In consideration of your service with Wisconsin Energy Corporation and its
subsidiaries (hereinafter collectively called the Corporation) and your
agreement to devote your individual best efforts to the interest of said
Corporation in the future, it is agreed that supplemental benefits as
described in this Agreement will be provided on behalf of the Corporation by
Wisconsin Electric Power Company (hereinafter called the Company).
Retirement
----------
Upon your retirement at age 60 or older (or prior to age 60 with the approval
of the Boards of Directors of Wisconsin Energy Corporation and the Company),
the Company will pay a supplemental monthly retirement benefit equal to the
difference between (1) and (2) below, less the amount of the monthly vested
retirement benefits payable to you at age 65 under defined benefit plans from
previous employers for periods of employment prior to your employment by the
Corporation, where (1) and (2) are defined as follows:
(1) equals the monthly retirement benefit payable from the Management
Employees' Retirement Plan of the Company or such successor Plans as may
be adopted by the Company (hereinafter called the Plan) plus the amounts
of any actual "make whole" pension supplements due under the provisions
of Section IX(1) and (2) of the Wisconsin Energy Corporation Executive
Deferred Compensation Plan, plus any amount payable under Monthly
Benefit A under the Corporation's Supplemental Executive Retirement
Plan, and
(2) equals the monthly retirement benefit which would have been payable from
the Plan calculated without regard to any limitations imposed by
Section 415 of the Internal Revenue Code or any limitation on annual
compensation, as adjusted from time to time, imposed by
Section 401(a)(17) of such Code and under the assumptions that (i) your
participation in the Plan had commenced on the first day of the month
following your twenty-fifth birthday and continued uninterrupted
thereafter, (ii) any deferrals of base salary you elected under the
Corporation's Executive Deferred Compensation Plan were disregarded and
instead included in your compensation base for calculating retirement
income under the Plan, and (iii) the amount of any Performance Award,
Incentive Award or special award, calculated at the time of its
determination by the Board of Wisconsin Energy Corporation had also been
included in your compensation base for calculating retirement income
under the Plan.
<PAGE> 2
The reduction amount with respect to benefits payable to you at age 65 under
defined benefit plans from previous employers shall be converted into an
actuarial equivalent of a Life Annuity Form payable at age 65 using the
actuarial equivalency factors under the Plan, but shall be subtracted, without
any further adjustment, from any supplemental monthly retirement benefit
calculated as above set forth whenever the same commences whether before or
after your 65th birthday.
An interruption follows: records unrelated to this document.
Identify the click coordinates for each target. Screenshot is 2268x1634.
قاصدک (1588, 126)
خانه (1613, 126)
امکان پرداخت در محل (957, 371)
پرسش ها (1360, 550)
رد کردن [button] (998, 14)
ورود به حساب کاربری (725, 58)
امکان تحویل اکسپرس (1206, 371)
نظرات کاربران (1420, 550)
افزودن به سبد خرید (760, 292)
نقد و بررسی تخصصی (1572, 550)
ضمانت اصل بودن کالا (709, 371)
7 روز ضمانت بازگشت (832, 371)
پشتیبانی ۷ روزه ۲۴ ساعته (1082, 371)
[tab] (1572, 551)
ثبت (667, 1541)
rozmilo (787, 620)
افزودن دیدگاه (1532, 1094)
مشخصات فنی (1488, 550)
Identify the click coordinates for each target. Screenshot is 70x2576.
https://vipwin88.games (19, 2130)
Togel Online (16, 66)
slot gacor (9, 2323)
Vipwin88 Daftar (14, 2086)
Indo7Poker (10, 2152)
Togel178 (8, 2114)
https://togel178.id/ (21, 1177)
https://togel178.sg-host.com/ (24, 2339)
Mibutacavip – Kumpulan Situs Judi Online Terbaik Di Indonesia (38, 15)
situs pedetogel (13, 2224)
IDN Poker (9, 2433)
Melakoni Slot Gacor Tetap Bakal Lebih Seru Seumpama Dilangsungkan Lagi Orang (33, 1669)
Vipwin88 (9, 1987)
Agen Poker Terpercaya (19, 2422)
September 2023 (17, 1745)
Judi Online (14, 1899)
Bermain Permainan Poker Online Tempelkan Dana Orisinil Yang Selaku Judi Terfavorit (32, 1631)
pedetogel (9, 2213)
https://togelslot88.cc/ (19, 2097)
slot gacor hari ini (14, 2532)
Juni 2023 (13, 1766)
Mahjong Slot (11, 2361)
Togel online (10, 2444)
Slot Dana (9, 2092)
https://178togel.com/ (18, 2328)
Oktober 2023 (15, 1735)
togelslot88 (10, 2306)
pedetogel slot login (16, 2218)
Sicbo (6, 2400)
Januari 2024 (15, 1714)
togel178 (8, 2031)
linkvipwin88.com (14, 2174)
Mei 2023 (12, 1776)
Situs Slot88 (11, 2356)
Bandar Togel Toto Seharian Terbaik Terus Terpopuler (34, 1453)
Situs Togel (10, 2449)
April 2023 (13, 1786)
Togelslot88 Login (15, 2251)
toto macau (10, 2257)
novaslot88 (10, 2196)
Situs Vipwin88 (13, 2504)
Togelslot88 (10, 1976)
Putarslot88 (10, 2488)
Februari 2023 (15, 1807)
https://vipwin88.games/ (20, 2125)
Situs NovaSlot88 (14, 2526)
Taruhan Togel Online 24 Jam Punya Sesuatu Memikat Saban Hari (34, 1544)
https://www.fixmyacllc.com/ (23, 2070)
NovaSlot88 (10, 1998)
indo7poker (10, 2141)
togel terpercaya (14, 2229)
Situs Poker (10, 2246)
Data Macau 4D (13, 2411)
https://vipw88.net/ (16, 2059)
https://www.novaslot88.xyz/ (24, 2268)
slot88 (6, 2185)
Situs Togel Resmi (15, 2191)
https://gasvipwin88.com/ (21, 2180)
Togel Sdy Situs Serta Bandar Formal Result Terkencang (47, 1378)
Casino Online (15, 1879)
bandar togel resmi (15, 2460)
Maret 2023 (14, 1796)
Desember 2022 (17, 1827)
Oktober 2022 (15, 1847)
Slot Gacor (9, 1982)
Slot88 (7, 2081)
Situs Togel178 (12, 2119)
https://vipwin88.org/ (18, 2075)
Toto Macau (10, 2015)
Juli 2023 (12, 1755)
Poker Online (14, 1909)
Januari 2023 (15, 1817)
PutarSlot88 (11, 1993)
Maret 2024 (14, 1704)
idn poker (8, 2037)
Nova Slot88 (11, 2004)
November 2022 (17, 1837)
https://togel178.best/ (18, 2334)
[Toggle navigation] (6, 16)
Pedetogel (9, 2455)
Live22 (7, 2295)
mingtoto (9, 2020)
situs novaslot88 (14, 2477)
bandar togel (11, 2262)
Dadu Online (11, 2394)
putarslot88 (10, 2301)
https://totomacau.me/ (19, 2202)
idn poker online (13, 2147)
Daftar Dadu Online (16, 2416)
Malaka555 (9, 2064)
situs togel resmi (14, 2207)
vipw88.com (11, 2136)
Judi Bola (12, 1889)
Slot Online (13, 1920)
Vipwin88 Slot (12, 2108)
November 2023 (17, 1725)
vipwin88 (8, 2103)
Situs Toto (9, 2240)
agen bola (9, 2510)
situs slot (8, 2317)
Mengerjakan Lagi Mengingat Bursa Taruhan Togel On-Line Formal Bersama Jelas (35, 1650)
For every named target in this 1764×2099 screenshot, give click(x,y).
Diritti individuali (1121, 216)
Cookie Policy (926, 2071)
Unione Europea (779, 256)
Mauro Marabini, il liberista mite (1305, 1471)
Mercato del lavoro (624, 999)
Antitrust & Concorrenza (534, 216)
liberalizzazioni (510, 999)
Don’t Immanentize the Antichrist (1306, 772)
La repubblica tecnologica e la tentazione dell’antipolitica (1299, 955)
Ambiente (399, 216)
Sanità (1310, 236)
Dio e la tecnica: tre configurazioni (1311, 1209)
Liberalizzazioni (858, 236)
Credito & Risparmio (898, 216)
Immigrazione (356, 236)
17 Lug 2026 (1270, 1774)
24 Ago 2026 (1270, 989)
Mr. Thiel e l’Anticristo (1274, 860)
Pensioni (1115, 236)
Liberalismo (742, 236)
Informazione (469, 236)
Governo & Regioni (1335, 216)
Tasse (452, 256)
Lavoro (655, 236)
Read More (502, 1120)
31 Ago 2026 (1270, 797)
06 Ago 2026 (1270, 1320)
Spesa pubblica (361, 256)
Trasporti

Further, such reduction amount applies to any
supplemental monthly retirement benefit calculated as above set forth and
expressed as a Life Annuity Form of benefit and shall be made prior to the
application of factors applicable for any other form of benefit available
under the provisions of the Plan. Prior to the time of retirement, you will
provide the Company with certified information regarding any such defined
benefit retirement benefits payable or to be payable to you by a previous
employer.
Preretirement Spouse's Benefit
------------------------------
In the event of your death while in the employ of the Corporation, the Company
will pay to your surviving spouse a monthly benefit equal to the difference
between (a) and (b) below, but reduced as provided below to reflect the value
of any vested defined benefit retirement benefits attributable to prior
employment as set forth under the "Retirement" paragraph of this letter, where
(a) and (b) are defined as follows:
(a) equals the monthly spouse's benefit, if any, payable from the Plan
plus the amounts of any actual "make whole" spousal pension supplements
due under the provisions of Section IX(1) and (2) of the Wisconsin
Energy Corporation Executive Deferred Compensation Plan, plus any amount
payable under Monthly Benefit A under the Corporation's Supplemental
Executive Retirement Plan, and
(b) equals the monthly spouse's benefit which would have been payable
from the Plan calculated on all the same assumptions as set forth in
subsection (2) of the "Retirement" paragraph of this letter.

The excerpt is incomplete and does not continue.